Apollo Hospitals management too gives in

March 09, 2012 03:34 am | Updated 03:34 am IST - CHENNAI:

Nurses from Apollo Hospital line up with placards demanding better wages and facilities at their workplace, on Thursday morning. Photo: R. Ravindran

Nurses from Apollo Hospital line up with placards demanding better wages and facilities at their workplace, on Thursday morning. Photo: R. Ravindran

The management of Apollo Hospitals reached an agreement with the striking nurses on Thursday evening, bringing to close the week-long agitation by nurses from various private hospitals in the city.

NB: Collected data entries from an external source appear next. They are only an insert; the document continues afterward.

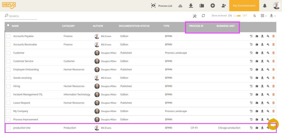Sort by the Category column header
This screenshot has height=133, width=282.
(x=68, y=26)
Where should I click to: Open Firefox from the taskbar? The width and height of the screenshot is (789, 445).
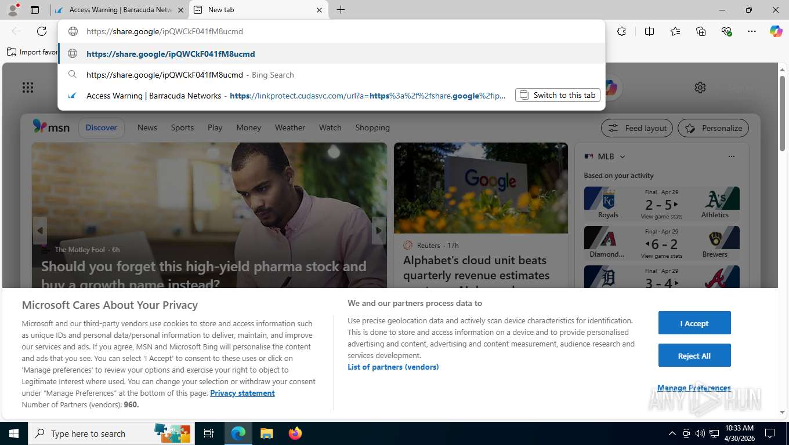coord(295,433)
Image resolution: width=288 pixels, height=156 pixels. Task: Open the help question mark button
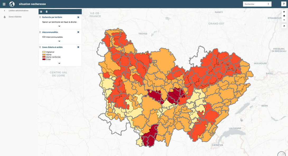pos(283,4)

“The impasse has been resolved,” said V. Satyanarayana Reddy, Chief Executive Officer, Apollo Hospitals, in a brief statement. Monthly emoluments for nurses had been fixed at Rs.12,000. They will get “a speciality/JCI weightage in addition,” he said. He expressed confidence that the nurses would return to work for the first shift on Friday morning.

Thursday began with nurses in Apollo Specialty Hospital, Teynampet, and Apollo First Med Hospital, Poonamallee High Road, joining the strike. According to them, even as they kept out of the hospital, representatives of the Apollo Welfare Association for Registered Nurse held discussions with the management.

The stalemate continued throughout the day and hundreds of nurses, most of them in their twenties, marched from Rajaratnam Stadium in Egmore to Langs Garden Road, carrying placards and raising slogans.

Earlier in the day, Mr. Reddy had issued a statement terming the strike illegal and requesting the nurses to “please allow us to provide high standards of patient care.”

He clarified that he had already placed his offer with the unions, and that it was the best in industry package effective April 2012. He further said that the hospital outcomes depend on “coordinated effort of the entire hospital team and not only the nursing community.”

He noted that “the number of occupied beds had been slightly scaled down” as it was the hospital's policy never to compromise on patient safety and care.

Also, student/trainee nurses provided bedside support and not clinical care to patients who had come from various locations in the country and did not want to go elsewhere.

Even as the nurses' demonstration on Langs Garden Road concluded and their representatives held discussions with the hospital's management, the Greams Road Apollo Hospitals was a picture of quiet on Thursday night. A family from Oman waiting outside the hospital said they had admitted a patient on Wednesday.